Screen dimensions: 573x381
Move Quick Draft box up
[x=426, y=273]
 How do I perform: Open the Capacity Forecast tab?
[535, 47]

▬▬▬

**WHAT THE EXERCISE ASKS**.
Rewrite all the lines above, including the requests, and scale every coordinate in the answers by a factor of 2.15, rounding each result to the nearest whole number with halves rounded up.

**TASK RESULT**.
Screen dimensions: 573x381
Move Quick Draft box up
[x=916, y=587]
 How do I perform: Open the Capacity Forecast tab?
[1150, 101]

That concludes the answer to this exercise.